Return each entry exactly, with none missing.
━━━ SOURCE RECORDS ━━━
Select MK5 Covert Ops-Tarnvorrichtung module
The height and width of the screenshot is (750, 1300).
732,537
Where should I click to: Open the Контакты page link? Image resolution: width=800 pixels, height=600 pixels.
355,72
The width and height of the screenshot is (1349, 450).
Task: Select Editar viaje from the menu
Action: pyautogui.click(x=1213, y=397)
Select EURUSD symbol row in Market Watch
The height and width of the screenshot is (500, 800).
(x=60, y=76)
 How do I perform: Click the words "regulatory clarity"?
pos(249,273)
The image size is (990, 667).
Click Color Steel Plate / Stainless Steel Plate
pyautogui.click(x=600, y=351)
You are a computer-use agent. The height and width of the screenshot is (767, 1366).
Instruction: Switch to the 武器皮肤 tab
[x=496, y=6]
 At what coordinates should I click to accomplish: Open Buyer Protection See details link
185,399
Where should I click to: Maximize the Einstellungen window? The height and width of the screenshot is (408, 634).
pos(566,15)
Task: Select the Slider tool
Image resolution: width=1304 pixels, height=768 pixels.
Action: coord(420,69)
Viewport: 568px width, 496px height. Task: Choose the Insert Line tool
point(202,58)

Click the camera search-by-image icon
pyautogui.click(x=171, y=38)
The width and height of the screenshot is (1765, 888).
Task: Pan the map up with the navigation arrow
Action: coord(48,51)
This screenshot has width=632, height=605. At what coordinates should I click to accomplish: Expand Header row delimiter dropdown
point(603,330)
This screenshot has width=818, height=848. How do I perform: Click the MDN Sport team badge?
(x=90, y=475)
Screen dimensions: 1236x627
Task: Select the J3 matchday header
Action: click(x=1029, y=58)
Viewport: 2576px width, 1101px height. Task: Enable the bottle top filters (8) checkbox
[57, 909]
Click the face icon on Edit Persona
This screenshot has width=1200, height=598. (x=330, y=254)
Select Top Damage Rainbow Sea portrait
━━━
ANSWER TO THIS TASK:
Select MK5 Covert Ops-Tarnvorrichtung module
The height and width of the screenshot is (750, 1300).
732,537
Where should I click to: Open the Контакты page link? Image resolution: width=800 pixels, height=600 pixels.
355,72
The width and height of the screenshot is (1349, 450).
Task: Select Editar viaje from the menu
Action: pyautogui.click(x=1213, y=397)
Select EURUSD symbol row in Market Watch
The height and width of the screenshot is (500, 800).
(x=60, y=76)
 How do I perform: Click the words "regulatory clarity"?
pos(249,273)
The image size is (990, 667).
Click Color Steel Plate / Stainless Steel Plate
pyautogui.click(x=600, y=351)
You are a computer-use agent. The height and width of the screenshot is (767, 1366).
Instruction: Switch to the 武器皮肤 tab
[x=496, y=6]
 At what coordinates should I click to accomplish: Open Buyer Protection See details link
185,399
Where should I click to: Maximize the Einstellungen window? The height and width of the screenshot is (408, 634).
pos(566,15)
Task: Select the Slider tool
Image resolution: width=1304 pixels, height=768 pixels.
Action: coord(420,69)
Viewport: 568px width, 496px height. Task: Choose the Insert Line tool
point(202,58)

Click the camera search-by-image icon
pyautogui.click(x=171, y=38)
The width and height of the screenshot is (1765, 888).
Task: Pan the map up with the navigation arrow
Action: coord(48,51)
This screenshot has width=632, height=605. At what coordinates should I click to accomplish: Expand Header row delimiter dropdown
point(603,330)
This screenshot has width=818, height=848. How do I perform: Click the MDN Sport team badge?
(x=90, y=475)
Screen dimensions: 1236x627
Task: Select the J3 matchday header
Action: click(x=1029, y=58)
Viewport: 2576px width, 1101px height. Task: Enable the bottle top filters (8) checkbox
[57, 909]
Click the face icon on Edit Persona
This screenshot has width=1200, height=598. (x=330, y=254)
Select Top Damage Rainbow Sea portrait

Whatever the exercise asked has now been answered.